As for your son on the tablet on meals I think the solution is just to engage with him? I dont really get it not judging but we have never had screens during meals can't understand how that one started to be honest

Why is it the OP’s job to do all the mental load of juggling meal plans to the satisfaction of the kids and the DH. As DH is the fussy one - he should be taking the lead on his meals.

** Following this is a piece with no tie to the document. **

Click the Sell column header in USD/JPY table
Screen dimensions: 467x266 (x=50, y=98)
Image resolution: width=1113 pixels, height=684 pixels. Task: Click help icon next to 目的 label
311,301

Moonlightfrog · 12/10/2025 22:22

We are a ASD household (2 teens and me), we always eat together, we don’t have a dining room or a table so we eat in the living room. Dd1 has ARFID and has a very limited diet, Dd2 eats most things but is lactose intolerant (as am I). We have a few meals that I can adapt slightly to suit everyone, roast being one of them ,DD1 will now eat roast potatoes, carrots, Yorkshire pudding and a sausage rather than roast chicken/beef so I can do a roast, give her the bits she likes and cook her a sausage (no big deal). Dd2 and I will have chicken gyros/wraps, whilst dd1 has a fish finger wrap. There’s rarely a night where we all eat the exact same meal but it’s pretty easy to adapt things.

Maybe write a list of the things your dh will eat and see if they can be adapted slightly to suit everyone?

It took a long time to get my dd2 used to eating out but as she got older it got easier, we often took a tablet or something to keep her busy whilst waiting for food.

DoggieHeaven · 12/10/2025 22:36

Your DH needs to find a way to deal with his anxieties. It will affect your kids. Guess how I know? I was the 16 year old calling my mother at work, from the school office, because I thought I might have forgotten to switch off the toaster at the wall that morning and Dad would do his nut. At least I felt better after she reassured me I'd be home before him, so just do it then and it will be fine. Now that I've got some space from the situation I realise how ridiculous it all was.

Nevereatcardboard · 12/10/2025 22:37

Rockininthefreeworld · 12/10/2025 21:25

DH doesn't have any sort of diagnosis but yes I do think there's neurodiversity in the mix. He's incredibly inflexible, and dictates almost everything in life because of what he can and can't cope with. I end up over-compensating to just try and give the kids a normal life.

He says to me he's OCD but he hasn't had a diagnosis. I'm not saying he doesn't have OCD, but I hate discussing it because he uses it to shut down all conversations where I want something he doesn't. Something he "can't cope with". Frying food and lingering smells being one of them.

I worry so much that I'm letting my kids down. When I bring up meals he says things like "it really doesn't matter, I don't know why you're making a big deal out this, not all families do that and it doesn't have to be like the fantasy in your head. The kids are just fine."

I've considered leaving him, but then I question whether I really am making a big deal out of nothing. I don't want to split up the family, but it's exhausting operating this way.

Sorry, thread has taken a bit of a turn...

I think part of your conversation tomorrow should be you insisting that DH gets proper help for his food issues and general lack of flexibility. Seeing a qualified psychotherapist will be cheaper than getting a divorce. If he refuses to get help or make any changes, you should consider ending the marriage. He is damaging the children and making your life miserable. You shouldn’t have to live like this.

TwinklyStork · 12/10/2025 22:37

Verbena17 · 12/10/2025 22:11

@Rockininthefreeworld check out www.arfidawarenessuk.org for loads of info on ARFID - Avoidant Restrictive Food Intake Disorder.
Theres more and more help out there and your GP will have heard of it.

I would say as an adult, even if there’s no direct adult support in your area, checking out food chaining would be a really good way of belong your DH start to connect with different but really similar foods to his current safe foods.

Please feel free to DM me if you’d like more info on this.

A friend of mine has an autistic son with OCD and food smells are absolutely debilitating for him and have been ever since he was very young. He would stay in his room rather than come into the rest of the house to avoid them.
This is a real thing and it sounds like the OP’s husband has the same issue.